1. Introduction
With the development of Internet technology and the popularization of video acquisition equipment, video has become the main carrier of information. The amount of video data is exploding, and how to analyze and understand the content of videos becomes more and more important. As one of the important topics of video understanding, human action recognition has become the focus of research in the field of computer vision.
Action recognition learns the representation and motion information in the video by modeling the spatial and temporal information of the time sequence in the video, which can establish the mapping relationship between the video content and the action category and help a computer effectively be competent for the task of video understanding. Action recognition has extensive application prospects in motion analysis, intelligent monitoring, human-computer interaction, video information retrieval and so on.
In recent years, skeleton-based data has been used more and more widely in human motion recognition. The skeleton data is a compact representation of human motion information, usually composed of a series of time series of 3D coordinates of human body joints, which can significantly reduce the redundant information in calculations. Additionally, in complex scenes, compared with traditional RGB video or optical flow data, human skeleton data is more robust because it can ignore the interference of background information; therefore, the recognition performance will be better.
Earlier skeleton-based action recognition methods mainly used joint coordinates to form feature vectors by hand-designed approaches [
1,
2,
3], and then aggregated these features for action recognition. However, it ignored the internal association of joint information, resulting in insufficient recognition accuracy.
In traditional deep learning methods, the skeleton sequence is usually fed into recurrent neural networks (RNN) or convolutional neural networks (CNN) for analysis, and its features are captured to predict action labels [
4,
5,
6,
7,
8,
9,
10,
11,
12]. However, the representation of skeleton data as pseudo-images or coordinate vectors cannot well express the interdependence between the joints of the human body, which is particularly important for human body action recognition. In fact, it is more natural to regard human skeleton information as a graph, with human joints as nodes of the graph and human bones as edges. In recent years, with the development of graph convolutional networks, it has begun to be successfully applied to various scenarios.
Yan et al. [
13] first used graph structure to model skeleton data and construct a series of spatio-temporal graph convolutions on the skeleton sequence to extract features for skeleton-based action recognition. Initially, the graph convolution is performed to make the joints capture the local structure information of its neighbor nodes. With the increase of GCN layers, the receptive field of joints will expand to capture a larger range of neighborhood information. In this way, the spatio-temporal GCN finally obtains the global structure information of the skeleton data.
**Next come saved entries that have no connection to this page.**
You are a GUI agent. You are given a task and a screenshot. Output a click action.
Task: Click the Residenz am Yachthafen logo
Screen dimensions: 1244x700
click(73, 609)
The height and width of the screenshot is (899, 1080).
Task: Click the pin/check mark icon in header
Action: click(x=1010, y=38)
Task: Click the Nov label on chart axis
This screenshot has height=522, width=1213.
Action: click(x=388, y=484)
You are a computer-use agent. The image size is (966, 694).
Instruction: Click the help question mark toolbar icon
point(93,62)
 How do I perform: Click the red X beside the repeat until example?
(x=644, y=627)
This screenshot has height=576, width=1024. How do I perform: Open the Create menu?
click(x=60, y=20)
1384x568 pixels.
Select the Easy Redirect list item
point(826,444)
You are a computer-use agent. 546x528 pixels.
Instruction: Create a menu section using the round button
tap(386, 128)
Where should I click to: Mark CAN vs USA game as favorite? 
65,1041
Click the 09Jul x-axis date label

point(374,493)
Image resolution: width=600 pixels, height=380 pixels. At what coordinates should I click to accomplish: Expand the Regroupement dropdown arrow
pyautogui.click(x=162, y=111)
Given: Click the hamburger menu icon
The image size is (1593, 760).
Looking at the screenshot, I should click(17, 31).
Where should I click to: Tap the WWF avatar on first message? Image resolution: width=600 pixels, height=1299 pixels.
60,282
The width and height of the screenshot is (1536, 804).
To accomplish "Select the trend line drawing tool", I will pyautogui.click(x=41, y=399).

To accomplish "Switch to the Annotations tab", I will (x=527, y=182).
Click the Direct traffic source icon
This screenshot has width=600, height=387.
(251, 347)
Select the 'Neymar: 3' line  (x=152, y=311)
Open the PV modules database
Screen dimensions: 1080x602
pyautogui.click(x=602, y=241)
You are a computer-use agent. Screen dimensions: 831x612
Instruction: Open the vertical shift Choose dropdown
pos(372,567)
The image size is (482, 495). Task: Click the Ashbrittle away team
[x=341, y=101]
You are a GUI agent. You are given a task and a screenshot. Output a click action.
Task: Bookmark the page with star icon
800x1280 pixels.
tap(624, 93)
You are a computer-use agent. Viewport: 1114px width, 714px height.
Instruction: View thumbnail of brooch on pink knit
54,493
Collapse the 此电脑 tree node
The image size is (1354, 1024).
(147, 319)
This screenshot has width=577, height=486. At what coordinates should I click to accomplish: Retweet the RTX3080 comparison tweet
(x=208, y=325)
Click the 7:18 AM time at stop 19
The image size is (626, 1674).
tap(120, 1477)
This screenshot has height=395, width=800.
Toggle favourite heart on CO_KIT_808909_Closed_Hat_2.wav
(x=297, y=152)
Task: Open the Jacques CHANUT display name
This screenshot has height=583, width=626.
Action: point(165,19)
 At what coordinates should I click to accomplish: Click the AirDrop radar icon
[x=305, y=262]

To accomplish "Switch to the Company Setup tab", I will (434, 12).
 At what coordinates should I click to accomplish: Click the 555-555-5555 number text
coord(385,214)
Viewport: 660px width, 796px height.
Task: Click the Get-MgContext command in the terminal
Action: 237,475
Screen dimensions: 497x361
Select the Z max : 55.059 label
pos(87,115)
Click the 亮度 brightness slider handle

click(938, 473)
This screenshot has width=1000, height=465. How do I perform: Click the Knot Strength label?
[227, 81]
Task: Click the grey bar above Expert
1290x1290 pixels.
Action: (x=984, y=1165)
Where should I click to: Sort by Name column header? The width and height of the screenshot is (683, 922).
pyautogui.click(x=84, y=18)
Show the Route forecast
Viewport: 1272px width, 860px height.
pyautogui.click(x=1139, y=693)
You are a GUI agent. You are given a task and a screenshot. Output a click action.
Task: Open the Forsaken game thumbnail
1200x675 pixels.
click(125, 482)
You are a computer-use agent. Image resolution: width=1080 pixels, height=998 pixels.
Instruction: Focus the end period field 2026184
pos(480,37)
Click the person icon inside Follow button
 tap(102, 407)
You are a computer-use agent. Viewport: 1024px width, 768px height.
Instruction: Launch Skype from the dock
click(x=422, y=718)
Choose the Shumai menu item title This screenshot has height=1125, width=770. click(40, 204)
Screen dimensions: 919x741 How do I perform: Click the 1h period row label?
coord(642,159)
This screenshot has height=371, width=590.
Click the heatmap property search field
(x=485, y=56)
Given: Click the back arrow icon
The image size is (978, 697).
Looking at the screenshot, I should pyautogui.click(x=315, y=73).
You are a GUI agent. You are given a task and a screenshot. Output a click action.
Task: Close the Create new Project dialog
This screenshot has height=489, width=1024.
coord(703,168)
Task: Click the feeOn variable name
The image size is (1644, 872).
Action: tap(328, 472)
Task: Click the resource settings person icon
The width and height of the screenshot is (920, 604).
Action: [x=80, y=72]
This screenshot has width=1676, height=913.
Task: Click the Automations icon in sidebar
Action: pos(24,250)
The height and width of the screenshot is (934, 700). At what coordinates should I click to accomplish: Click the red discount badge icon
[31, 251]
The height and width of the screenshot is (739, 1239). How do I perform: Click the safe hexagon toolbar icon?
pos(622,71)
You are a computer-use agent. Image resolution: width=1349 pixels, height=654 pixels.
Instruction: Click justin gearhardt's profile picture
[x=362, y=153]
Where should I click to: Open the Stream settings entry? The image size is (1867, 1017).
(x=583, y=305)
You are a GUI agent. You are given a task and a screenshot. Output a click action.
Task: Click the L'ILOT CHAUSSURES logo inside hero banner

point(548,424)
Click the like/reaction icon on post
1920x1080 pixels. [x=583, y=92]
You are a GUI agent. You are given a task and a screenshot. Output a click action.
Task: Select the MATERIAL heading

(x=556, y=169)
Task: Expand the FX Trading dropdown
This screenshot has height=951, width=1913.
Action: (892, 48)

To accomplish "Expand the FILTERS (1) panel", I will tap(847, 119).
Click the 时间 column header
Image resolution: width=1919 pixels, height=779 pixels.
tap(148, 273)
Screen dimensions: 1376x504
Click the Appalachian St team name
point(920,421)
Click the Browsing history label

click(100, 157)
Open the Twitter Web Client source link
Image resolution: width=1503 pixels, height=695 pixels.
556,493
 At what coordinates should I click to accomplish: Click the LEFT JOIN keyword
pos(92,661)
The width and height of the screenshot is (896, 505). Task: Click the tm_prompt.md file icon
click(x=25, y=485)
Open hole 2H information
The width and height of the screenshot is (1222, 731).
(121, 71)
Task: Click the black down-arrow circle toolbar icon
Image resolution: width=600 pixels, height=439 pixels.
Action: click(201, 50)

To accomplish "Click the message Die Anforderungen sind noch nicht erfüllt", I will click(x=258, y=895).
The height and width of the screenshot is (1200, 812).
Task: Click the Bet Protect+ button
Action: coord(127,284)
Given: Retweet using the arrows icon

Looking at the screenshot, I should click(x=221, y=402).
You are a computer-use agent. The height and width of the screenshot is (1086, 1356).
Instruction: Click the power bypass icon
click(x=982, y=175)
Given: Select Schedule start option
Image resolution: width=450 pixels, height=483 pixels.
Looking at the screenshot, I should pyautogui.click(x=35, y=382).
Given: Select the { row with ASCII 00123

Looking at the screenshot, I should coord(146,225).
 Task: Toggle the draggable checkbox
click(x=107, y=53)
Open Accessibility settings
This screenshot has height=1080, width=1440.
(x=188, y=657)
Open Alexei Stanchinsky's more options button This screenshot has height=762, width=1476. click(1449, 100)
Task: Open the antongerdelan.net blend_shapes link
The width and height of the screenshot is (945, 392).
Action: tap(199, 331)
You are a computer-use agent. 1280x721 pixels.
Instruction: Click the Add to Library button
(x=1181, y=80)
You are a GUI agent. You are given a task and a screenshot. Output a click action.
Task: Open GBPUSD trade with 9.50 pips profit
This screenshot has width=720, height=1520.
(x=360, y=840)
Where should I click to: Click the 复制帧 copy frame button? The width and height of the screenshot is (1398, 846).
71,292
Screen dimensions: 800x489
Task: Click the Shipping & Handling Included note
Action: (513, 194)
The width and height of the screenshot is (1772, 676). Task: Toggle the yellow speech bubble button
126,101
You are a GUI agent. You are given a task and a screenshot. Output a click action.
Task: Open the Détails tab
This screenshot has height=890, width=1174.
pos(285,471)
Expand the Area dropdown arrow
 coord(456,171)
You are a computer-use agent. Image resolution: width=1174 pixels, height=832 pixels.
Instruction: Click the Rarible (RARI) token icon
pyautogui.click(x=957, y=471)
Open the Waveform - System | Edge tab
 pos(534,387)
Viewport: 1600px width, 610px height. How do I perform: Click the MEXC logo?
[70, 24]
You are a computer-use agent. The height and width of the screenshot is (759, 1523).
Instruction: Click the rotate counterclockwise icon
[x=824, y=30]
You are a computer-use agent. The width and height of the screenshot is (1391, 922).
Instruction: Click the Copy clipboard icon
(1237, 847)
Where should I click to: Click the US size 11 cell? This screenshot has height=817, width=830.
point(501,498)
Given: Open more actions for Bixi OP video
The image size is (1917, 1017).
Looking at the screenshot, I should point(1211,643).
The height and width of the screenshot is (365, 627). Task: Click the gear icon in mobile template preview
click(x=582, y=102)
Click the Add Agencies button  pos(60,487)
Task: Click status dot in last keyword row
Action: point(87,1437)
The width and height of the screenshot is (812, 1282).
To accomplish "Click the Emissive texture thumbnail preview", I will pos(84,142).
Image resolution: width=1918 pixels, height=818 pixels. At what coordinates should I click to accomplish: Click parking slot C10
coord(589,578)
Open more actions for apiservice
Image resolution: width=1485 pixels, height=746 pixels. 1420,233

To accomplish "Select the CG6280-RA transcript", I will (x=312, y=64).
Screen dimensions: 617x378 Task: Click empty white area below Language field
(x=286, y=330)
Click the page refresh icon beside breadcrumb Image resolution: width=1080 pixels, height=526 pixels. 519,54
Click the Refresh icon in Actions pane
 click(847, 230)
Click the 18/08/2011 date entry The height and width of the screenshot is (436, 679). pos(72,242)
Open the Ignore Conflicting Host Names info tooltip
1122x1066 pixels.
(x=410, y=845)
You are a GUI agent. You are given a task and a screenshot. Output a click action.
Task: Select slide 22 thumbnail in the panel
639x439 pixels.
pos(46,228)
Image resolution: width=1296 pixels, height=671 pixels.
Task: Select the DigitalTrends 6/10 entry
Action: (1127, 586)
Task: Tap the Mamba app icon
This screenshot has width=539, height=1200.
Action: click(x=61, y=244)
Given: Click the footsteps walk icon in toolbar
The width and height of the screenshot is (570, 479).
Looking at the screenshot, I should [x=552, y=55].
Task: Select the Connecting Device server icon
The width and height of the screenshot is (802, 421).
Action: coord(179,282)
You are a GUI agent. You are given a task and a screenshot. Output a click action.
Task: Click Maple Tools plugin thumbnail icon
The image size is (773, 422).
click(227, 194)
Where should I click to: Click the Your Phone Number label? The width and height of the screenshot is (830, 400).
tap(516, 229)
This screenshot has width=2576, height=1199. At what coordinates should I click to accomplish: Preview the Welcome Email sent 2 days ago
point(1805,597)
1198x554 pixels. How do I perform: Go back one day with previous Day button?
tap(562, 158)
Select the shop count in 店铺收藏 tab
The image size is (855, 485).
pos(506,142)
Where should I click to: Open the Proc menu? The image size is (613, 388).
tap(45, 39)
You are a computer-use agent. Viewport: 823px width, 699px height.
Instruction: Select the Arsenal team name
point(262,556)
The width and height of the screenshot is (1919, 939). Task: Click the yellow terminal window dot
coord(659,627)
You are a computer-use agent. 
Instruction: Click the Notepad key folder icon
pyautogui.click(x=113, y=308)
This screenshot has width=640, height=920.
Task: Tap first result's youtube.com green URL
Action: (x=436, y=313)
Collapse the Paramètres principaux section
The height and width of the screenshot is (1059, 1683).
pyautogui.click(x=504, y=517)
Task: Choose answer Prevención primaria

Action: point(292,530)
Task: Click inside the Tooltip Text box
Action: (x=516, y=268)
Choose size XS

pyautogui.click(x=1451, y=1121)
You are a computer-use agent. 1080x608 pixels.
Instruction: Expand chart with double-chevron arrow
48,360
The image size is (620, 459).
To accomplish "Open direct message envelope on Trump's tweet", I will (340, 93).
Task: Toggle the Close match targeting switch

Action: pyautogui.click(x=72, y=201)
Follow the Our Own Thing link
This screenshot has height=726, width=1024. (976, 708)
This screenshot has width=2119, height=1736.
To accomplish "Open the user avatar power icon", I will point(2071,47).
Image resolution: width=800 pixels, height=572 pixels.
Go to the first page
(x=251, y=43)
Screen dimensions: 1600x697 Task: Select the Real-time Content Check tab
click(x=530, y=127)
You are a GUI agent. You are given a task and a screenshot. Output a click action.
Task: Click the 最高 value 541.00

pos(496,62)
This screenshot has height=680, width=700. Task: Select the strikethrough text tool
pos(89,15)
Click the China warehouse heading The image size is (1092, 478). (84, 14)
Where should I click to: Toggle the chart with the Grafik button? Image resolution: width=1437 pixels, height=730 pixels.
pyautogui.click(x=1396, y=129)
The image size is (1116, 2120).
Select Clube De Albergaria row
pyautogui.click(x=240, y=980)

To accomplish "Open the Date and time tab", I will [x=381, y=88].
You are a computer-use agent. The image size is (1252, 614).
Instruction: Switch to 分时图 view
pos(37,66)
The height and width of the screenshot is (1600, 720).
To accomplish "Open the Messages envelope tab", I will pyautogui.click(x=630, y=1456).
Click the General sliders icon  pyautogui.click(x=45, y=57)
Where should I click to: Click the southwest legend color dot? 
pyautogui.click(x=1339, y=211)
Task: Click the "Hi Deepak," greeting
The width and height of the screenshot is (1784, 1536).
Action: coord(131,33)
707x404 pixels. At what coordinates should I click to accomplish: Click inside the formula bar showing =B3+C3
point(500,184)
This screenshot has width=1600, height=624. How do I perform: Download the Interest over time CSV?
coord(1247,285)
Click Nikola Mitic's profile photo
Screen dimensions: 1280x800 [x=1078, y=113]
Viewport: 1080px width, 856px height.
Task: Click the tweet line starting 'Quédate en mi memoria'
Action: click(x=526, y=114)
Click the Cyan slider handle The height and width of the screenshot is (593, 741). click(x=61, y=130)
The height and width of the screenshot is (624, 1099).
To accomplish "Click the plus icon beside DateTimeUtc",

However, there are some disadvantages in this method: 1. It only pays attention to the physical connection between joints but ignores the remote dependence of joints. There may also be potential connections between disconnected joints. For example, there is no direct connection between the hand and the head in the action of making a call, which is very important to recognizing the action. Ignoring the connection between these disconnected joints will have an impact on the performance of action recognition; 2. It uses a fixed 1D convolution to perform the temporal convolution operation. The receptive field of the temporal graph is predefined and not flexible enough, which will also affect the accuracy of action recognition; 3. A skeleton action sequence contains many frames, and each frame contains multiple joint points. For action recognition, we often only need to focus on the key frame and joint information, and too much redundant information will lead to a decrease in recognition performance.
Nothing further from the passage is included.